**Supplied records**
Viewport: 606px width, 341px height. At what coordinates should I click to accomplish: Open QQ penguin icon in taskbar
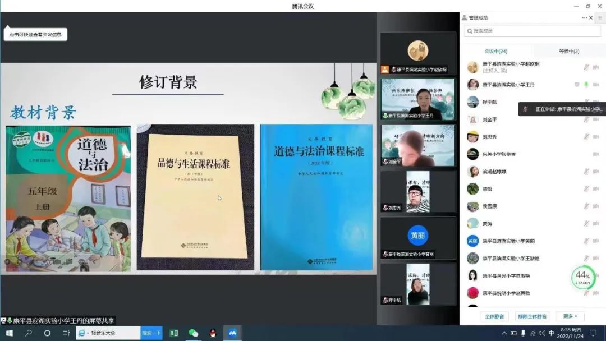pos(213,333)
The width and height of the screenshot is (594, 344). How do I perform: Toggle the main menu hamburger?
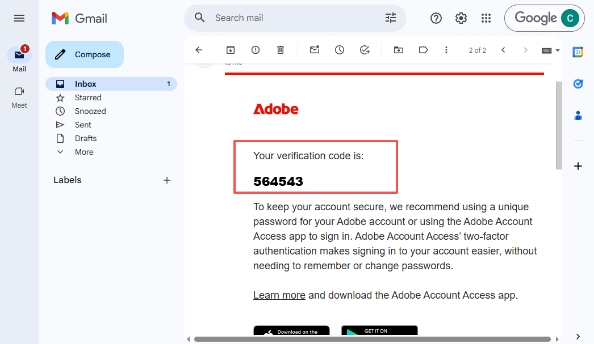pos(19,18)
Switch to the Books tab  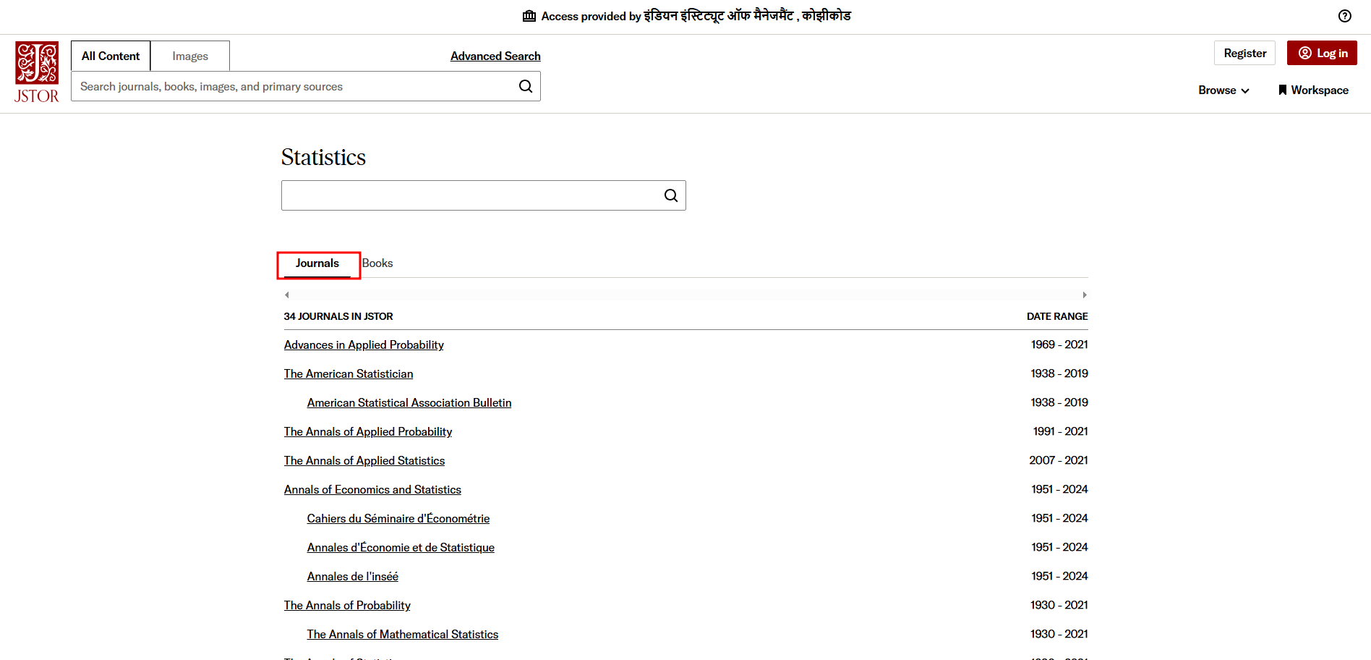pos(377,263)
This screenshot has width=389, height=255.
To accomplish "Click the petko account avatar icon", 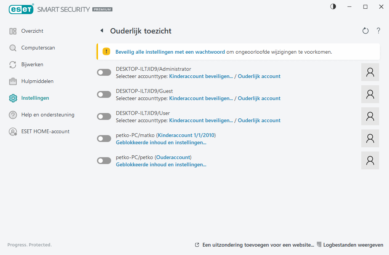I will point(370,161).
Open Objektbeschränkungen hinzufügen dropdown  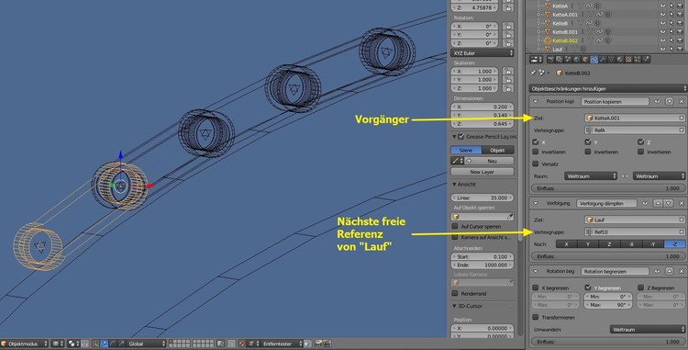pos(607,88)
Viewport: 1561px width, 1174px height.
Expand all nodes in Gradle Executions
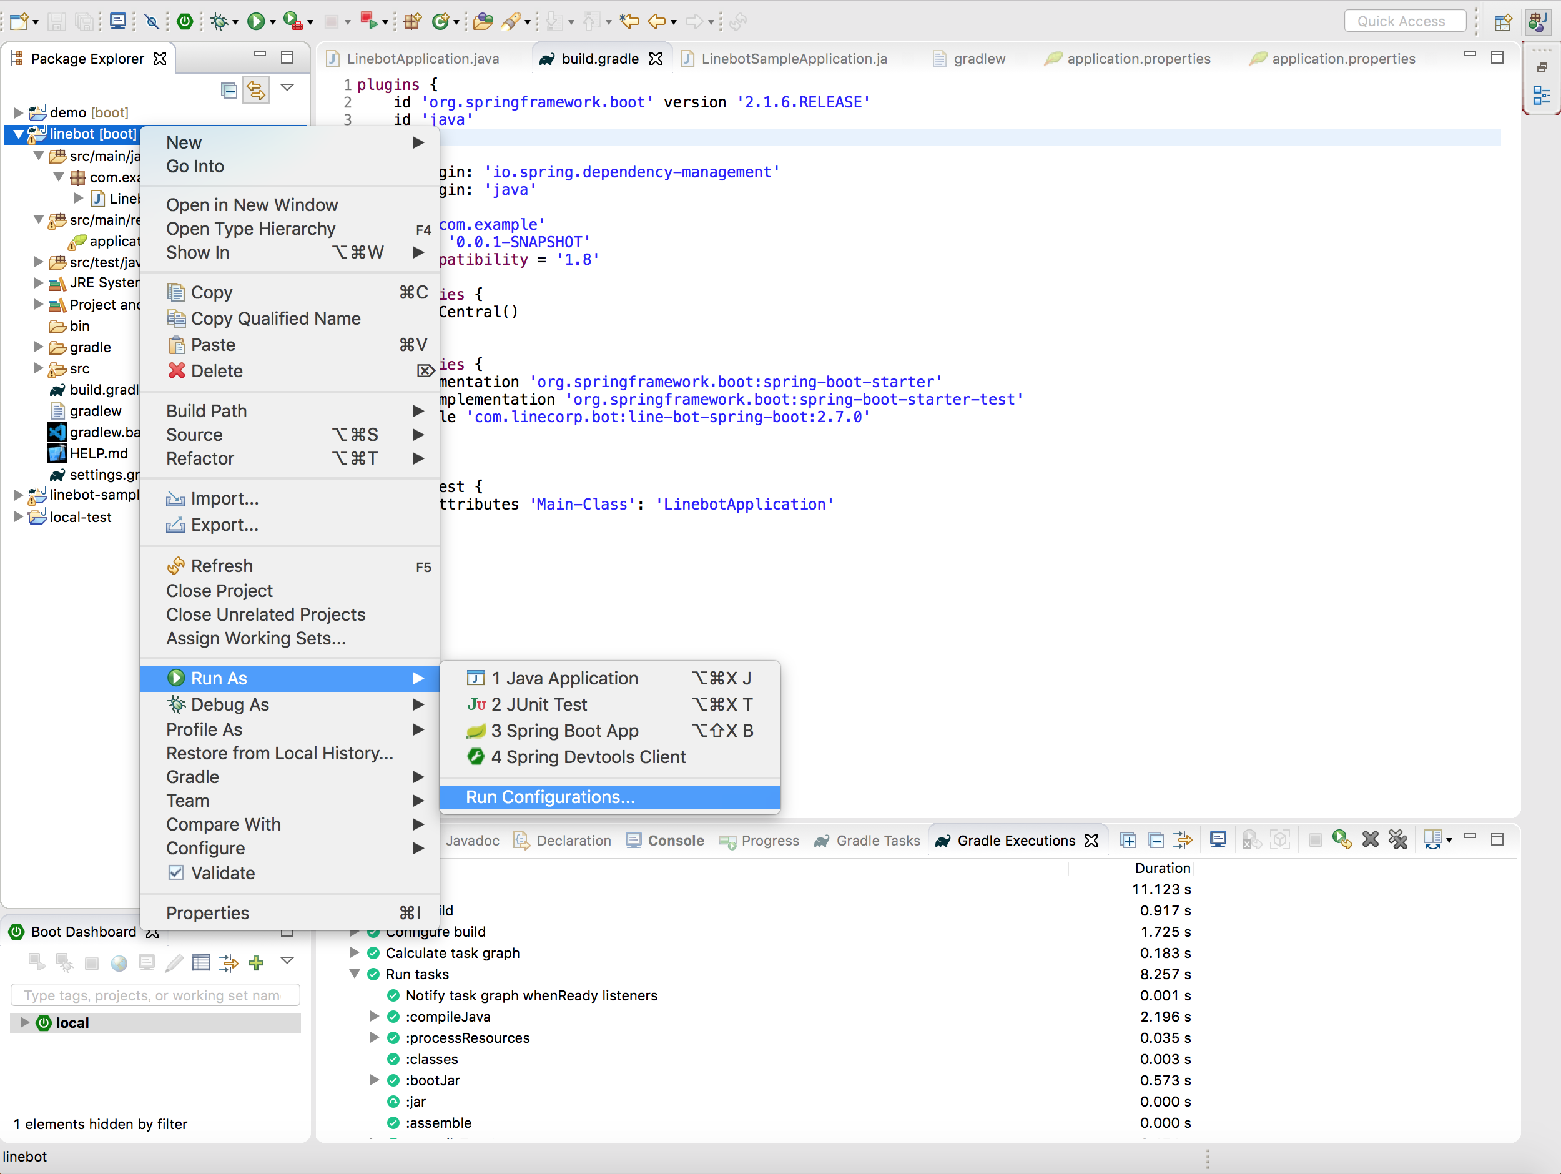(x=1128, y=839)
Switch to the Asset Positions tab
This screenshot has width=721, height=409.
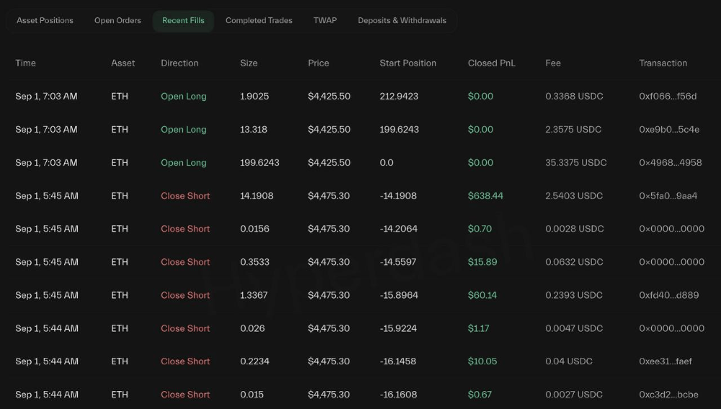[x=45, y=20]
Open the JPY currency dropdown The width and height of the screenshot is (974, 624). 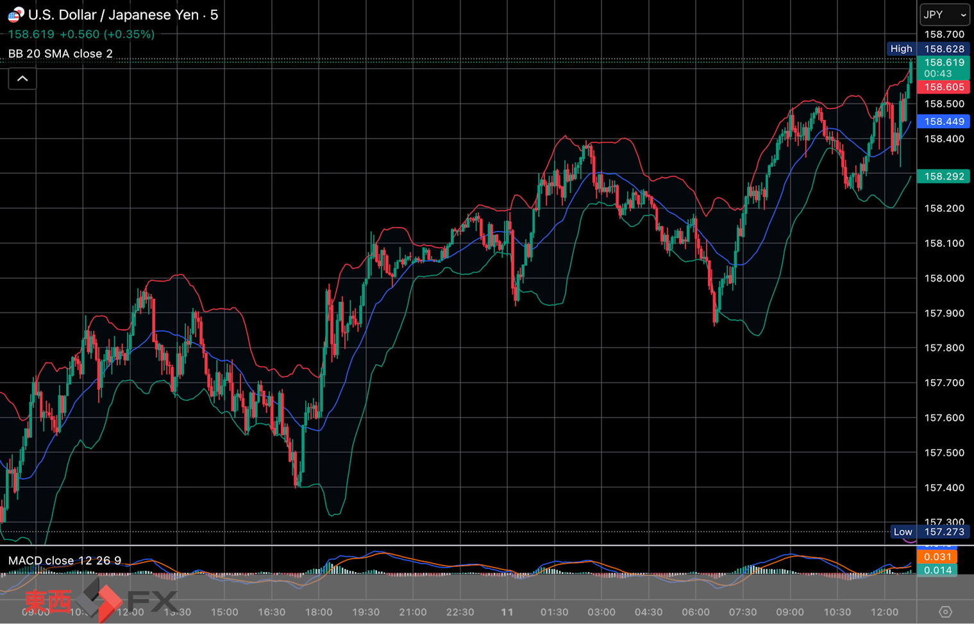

**Objective**
Report every line of the records above that contains the word "This", copying each line in full.

**Result**
This screenshot has width=389, height=255.
This screenshot has width=721, height=409.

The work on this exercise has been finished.